* **SUPPLIED MATERIAL**:
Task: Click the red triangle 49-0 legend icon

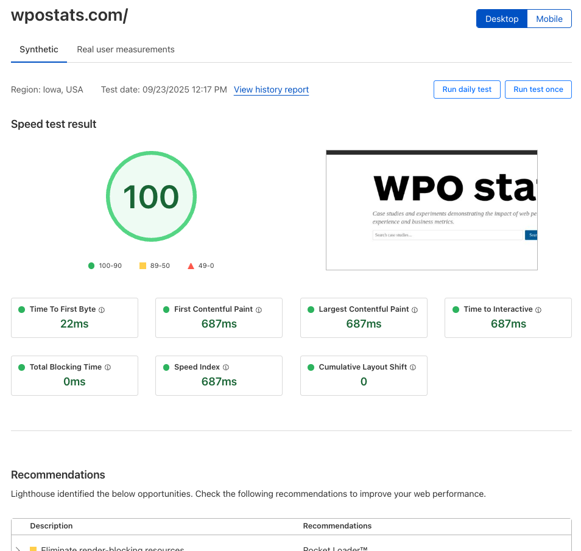Action: pos(191,266)
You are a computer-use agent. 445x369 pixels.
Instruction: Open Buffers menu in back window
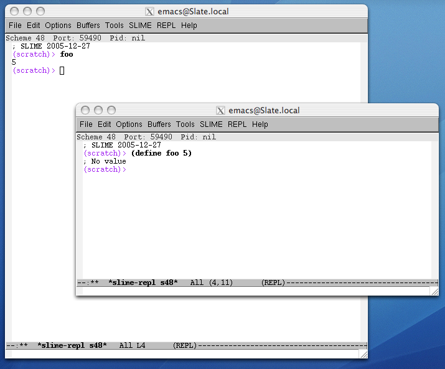pos(88,26)
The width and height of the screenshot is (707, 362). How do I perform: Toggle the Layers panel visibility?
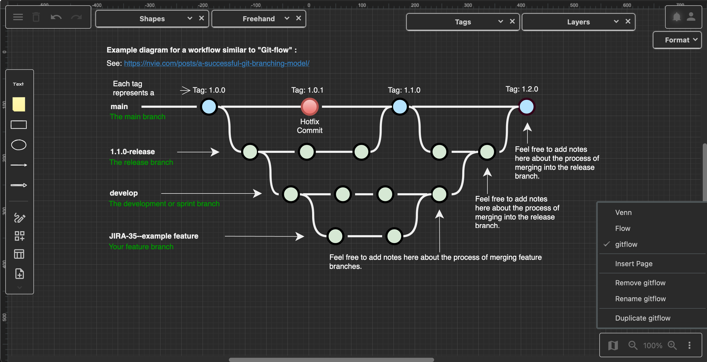[x=616, y=21]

* **INSTRUCTIONS TO FOLLOW**:
Drop every picture and repeat the rest of the entries exactly.

* **ANSWER TO THIS EXERCISE**:
Task: Click the red triangle 49-0 legend icon

Action: pos(191,266)
You are a computer-use agent. 445x369 pixels.
Instruction: Open Buffers menu in back window
pos(88,26)
The width and height of the screenshot is (707, 362). How do I perform: Toggle the Layers panel visibility?
[x=616, y=21]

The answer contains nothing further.